Sous-traitance en France
La sous-traitance est un contrat par lequel une entreprise demande à une autre entreprise de réaliser tout ou une partie de ce que l'entreprise cliente devait réaliser et fournir à sa propre clientèle. L'entreprise qui réalise est appelée sous-traitante. La sous-traitance peut concerner un produit (appareil électronique), des travaux (maçonnerie), ou une prestation physique (transport) ou encore intellectuelle (programmation informatique).
Le sous-traitant est différent du simple fournisseur car il fabrique un produit conçu par le commanditaire ou, souvent, en commun avec lui. Le produit ou service est réalisé par le sous-traitant pour le compte exclusif du commanditaire et ne porte généralement pas son nom.
Par analogie on peut parler de sur-traitance pour désigner une entreprise qui met à la disposition d'autres entreprises une plateforme commerciale (souvent sur Internet)[1]. Un contrat va être établi pour la répartition des dividendes entre partenaires. Google Play ou d'Apple Store sont les plateformes les plus connues.
Limites de la définition
Les définitions légales (loi de 1975[2]), ou d'organismes de normalisation[3] précisent qu'il y a sous-traitance quand l'entreprise cliente aurait pu réaliser le produit ou la prestation destinée au client, et confiés au sous-traitant. Certaines fournitures n'auraient pas de toutes façons été réalisées par l'entreprise cliente, et on parle alors de fournisseur (ou prestataire) (exemple: achat de clous pour un menuisier, ou achat de cahiers pour un organisme de formations). La tendance croissante à l'externalisation amène des entreprises à confier à des fournisseurs des activités qu'ils abandonnent partiellement ou totalement. De ce fait, la distinction entre sous-traitants et non sous-traitants peut-elle être difficile à établir. Dans le secteur automobile, par exemple, la plupart des fournisseurs sont appelés sous-traitants, alors même que l'entreprise cliente n'a plus aucune possibilité ou intention de réaliser le composant.
Cette distinction a son importance au moment de déterminer le régime juridique applicable, selon qu'il s'agisse ou non de sous-traitance au niveau légal.

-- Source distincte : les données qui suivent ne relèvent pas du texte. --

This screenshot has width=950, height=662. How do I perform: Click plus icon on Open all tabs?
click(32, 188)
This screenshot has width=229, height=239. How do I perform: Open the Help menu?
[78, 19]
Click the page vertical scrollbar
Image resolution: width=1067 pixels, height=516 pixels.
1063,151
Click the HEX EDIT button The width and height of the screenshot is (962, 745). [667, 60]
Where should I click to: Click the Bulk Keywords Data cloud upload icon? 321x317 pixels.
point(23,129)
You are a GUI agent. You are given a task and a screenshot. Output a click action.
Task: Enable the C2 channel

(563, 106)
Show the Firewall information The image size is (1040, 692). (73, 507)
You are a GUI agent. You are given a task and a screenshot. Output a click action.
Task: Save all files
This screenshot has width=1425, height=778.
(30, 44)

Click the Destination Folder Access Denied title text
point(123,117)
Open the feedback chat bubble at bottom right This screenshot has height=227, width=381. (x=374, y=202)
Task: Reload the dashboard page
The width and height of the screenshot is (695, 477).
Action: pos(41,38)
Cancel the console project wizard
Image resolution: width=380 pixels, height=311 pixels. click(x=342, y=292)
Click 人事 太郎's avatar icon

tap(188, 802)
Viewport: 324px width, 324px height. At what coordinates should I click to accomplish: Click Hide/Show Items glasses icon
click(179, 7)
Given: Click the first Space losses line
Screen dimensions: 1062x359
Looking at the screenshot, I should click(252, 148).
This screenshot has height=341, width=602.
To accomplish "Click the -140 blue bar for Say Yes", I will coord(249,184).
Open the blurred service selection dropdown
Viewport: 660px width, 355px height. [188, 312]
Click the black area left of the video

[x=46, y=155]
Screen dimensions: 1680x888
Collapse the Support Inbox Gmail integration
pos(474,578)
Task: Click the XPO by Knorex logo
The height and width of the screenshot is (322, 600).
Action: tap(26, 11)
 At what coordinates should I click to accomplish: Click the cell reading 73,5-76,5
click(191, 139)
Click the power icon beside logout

Typologie de la sous-traitance
Il existe plusieurs types de sous-traitance[4] en regard de l'intention poursuivie par le donneur d'ordre :
- Sous-traitance dite « de compétence (ou de formalité) » : une entreprise ne disposant pas du savoir-faire nécessaire pour fabriquer un produit ou le réaliser, en passe commande à une autre entreprise ;
- Sous-traitance dite « de capacité » : une entreprise est dans l'incapacité de répondre, à un moment donné, à produire des commandes supplémentaires ;
- Sous-traitance dite « stratégique » : une entreprise désire tester un marché avant de s'y lancer ou évaluer une entreprise avant de la racheter ;
ou en regard des modalités d'exécution du contrat de sous traitance, ainsi par exemple :
- La sous-traitance « dans le cadre d'un marché » : une entreprise confie à une autre entreprise l'exécution d'un marché qu'elle a conclu avec un maître d'ouvrage. Cela met donc en relation le maître d'ouvrage, l'entreprise commanditaire, et le sous-traitant ;
- La sous-traitance « en cascade » : c'est le cas des agences de sous-traitance ou de recrutement. Dans la filière automobile, cela désigne le fait qu'un sous-traitant dit de « niveau 1 » (ou de niveau 2) devient lui-même donneur d'ordre pour un sous-traitant de « niveau 2 » (ou de niveau 3).
Considérations juridiques
En France, la sous-traitance est régie par la loi no 75-1334 du [2] qui la définit comme « l'opération par laquelle un entrepreneur confie par un sous-traité, et sous sa responsabilité, à une autre personne appelée sous-traitant l'exécution de tout ou partie du contrat d'entreprise ou d'une partie du marché public conclu avec le maître de l'ouvrage » :
- l'entreprise cliente est la personne morale ou physique pour le compte de qui les travaux ou ouvrages sont exécutés. Elle est appelée maître d’ouvrage (abrégé en « MOA ») ;
- la personne physique ou morale, choisie par le maître d’ouvrage pour réaliser les travaux ou ouvrages, est appelé maître d’œuvre (abrégé en « MOE »), l’entrepreneur principal commanditaire ;
- enfin, celui qui va réellement concevoir les travaux est le sous-traitant.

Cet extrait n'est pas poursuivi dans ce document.